WHAT IS REQUIRED ->
Copy the records below, swapping every "The image size is" for "The screenshot size is" and leaving everything else untouched.

━━━

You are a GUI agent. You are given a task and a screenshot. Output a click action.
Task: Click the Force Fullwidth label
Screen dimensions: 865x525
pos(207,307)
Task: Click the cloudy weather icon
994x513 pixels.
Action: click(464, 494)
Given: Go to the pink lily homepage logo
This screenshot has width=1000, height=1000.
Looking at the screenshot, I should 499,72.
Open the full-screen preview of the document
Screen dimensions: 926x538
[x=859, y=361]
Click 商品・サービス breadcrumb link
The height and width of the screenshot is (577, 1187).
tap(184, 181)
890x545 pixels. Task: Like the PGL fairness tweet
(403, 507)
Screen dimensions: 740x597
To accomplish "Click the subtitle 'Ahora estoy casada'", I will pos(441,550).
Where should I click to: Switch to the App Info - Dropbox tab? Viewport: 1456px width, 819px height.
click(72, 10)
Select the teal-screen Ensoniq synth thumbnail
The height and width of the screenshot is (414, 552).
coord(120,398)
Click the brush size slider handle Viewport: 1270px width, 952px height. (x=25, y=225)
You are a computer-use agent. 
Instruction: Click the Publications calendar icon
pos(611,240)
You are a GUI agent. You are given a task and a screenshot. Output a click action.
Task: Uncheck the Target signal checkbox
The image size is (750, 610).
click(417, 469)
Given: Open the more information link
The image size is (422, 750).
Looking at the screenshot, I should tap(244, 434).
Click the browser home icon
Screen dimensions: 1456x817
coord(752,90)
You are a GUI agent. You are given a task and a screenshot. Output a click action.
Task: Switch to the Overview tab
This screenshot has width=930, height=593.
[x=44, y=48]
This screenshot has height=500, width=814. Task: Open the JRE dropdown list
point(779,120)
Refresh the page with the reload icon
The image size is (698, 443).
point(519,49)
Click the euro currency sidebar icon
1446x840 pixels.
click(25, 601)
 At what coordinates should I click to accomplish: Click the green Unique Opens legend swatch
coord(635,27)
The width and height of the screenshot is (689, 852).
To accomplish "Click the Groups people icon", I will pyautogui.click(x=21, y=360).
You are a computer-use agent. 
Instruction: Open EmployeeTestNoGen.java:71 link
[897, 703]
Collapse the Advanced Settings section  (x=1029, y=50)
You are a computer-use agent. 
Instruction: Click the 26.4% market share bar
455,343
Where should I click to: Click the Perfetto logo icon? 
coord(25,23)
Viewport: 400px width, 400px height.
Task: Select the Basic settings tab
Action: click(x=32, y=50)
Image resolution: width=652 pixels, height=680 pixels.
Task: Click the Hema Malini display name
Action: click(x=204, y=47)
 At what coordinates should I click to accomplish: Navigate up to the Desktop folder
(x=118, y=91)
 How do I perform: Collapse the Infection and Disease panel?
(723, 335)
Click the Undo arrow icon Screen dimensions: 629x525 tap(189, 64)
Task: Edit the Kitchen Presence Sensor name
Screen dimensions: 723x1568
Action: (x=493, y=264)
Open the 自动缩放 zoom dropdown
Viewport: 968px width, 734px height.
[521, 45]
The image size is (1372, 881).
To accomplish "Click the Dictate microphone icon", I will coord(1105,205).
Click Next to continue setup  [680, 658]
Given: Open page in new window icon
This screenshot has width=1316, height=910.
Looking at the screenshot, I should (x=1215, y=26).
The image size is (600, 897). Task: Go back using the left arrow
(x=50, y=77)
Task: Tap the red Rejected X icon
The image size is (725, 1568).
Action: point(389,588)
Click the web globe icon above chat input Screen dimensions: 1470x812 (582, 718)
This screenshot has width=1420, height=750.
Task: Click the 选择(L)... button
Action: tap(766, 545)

━━━

REPLY TO THE EXERCISE ->
You are a GUI agent. You are given a task and a screenshot. Output a click action.
Task: Click the Force Fullwidth label
Screen dimensions: 865x525
pos(207,307)
Task: Click the cloudy weather icon
994x513 pixels.
Action: click(464, 494)
Given: Go to the pink lily homepage logo
This screenshot has width=1000, height=1000.
Looking at the screenshot, I should 499,72.
Open the full-screen preview of the document
Screen dimensions: 926x538
[x=859, y=361]
Click 商品・サービス breadcrumb link
The height and width of the screenshot is (577, 1187).
tap(184, 181)
890x545 pixels. Task: Like the PGL fairness tweet
(403, 507)
Screen dimensions: 740x597
To accomplish "Click the subtitle 'Ahora estoy casada'", I will pos(441,550).
Where should I click to: Switch to the App Info - Dropbox tab? Viewport: 1456px width, 819px height.
click(72, 10)
Select the teal-screen Ensoniq synth thumbnail
The height and width of the screenshot is (414, 552).
coord(120,398)
Click the brush size slider handle Viewport: 1270px width, 952px height. (x=25, y=225)
You are a computer-use agent. 
Instruction: Click the Publications calendar icon
pos(611,240)
You are a GUI agent. You are given a task and a screenshot. Output a click action.
Task: Uncheck the Target signal checkbox
The screenshot size is (750, 610).
click(417, 469)
Given: Open the more information link
The screenshot size is (422, 750).
Looking at the screenshot, I should tap(244, 434).
Click the browser home icon
Screen dimensions: 1456x817
coord(752,90)
You are a GUI agent. You are given a task and a screenshot. Output a click action.
Task: Switch to the Overview tab
This screenshot has width=930, height=593.
[x=44, y=48]
This screenshot has height=500, width=814. Task: Open the JRE dropdown list
point(779,120)
Refresh the page with the reload icon
The screenshot size is (698, 443).
point(519,49)
Click the euro currency sidebar icon
1446x840 pixels.
click(25, 601)
 At what coordinates should I click to accomplish: Click the green Unique Opens legend swatch
coord(635,27)
The width and height of the screenshot is (689, 852).
To accomplish "Click the Groups people icon", I will pyautogui.click(x=21, y=360).
You are a computer-use agent. 
Instruction: Open EmployeeTestNoGen.java:71 link
[897, 703]
Collapse the Advanced Settings section  (x=1029, y=50)
You are a computer-use agent. 
Instruction: Click the 26.4% market share bar
455,343
Where should I click to: Click the Perfetto logo icon? 
coord(25,23)
Viewport: 400px width, 400px height.
Task: Select the Basic settings tab
Action: click(x=32, y=50)
Image resolution: width=652 pixels, height=680 pixels.
Task: Click the Hema Malini display name
Action: click(x=204, y=47)
 At what coordinates should I click to accomplish: Navigate up to the Desktop folder
(x=118, y=91)
 How do I perform: Collapse the Infection and Disease panel?
(723, 335)
Click the Undo arrow icon Screen dimensions: 629x525 tap(189, 64)
Task: Edit the Kitchen Presence Sensor name
Screen dimensions: 723x1568
Action: (x=493, y=264)
Open the 自动缩放 zoom dropdown
Viewport: 968px width, 734px height.
[521, 45]
The screenshot size is (1372, 881).
To accomplish "Click the Dictate microphone icon", I will coord(1105,205).
Click Next to continue setup  [680, 658]
Given: Open page in new window icon
This screenshot has width=1316, height=910.
Looking at the screenshot, I should (x=1215, y=26).
The screenshot size is (600, 897). Task: Go back using the left arrow
(x=50, y=77)
Task: Tap the red Rejected X icon
The screenshot size is (725, 1568).
Action: point(389,588)
Click the web globe icon above chat input Screen dimensions: 1470x812 (582, 718)
This screenshot has width=1420, height=750.
Task: Click the 选择(L)... button
Action: tap(766, 545)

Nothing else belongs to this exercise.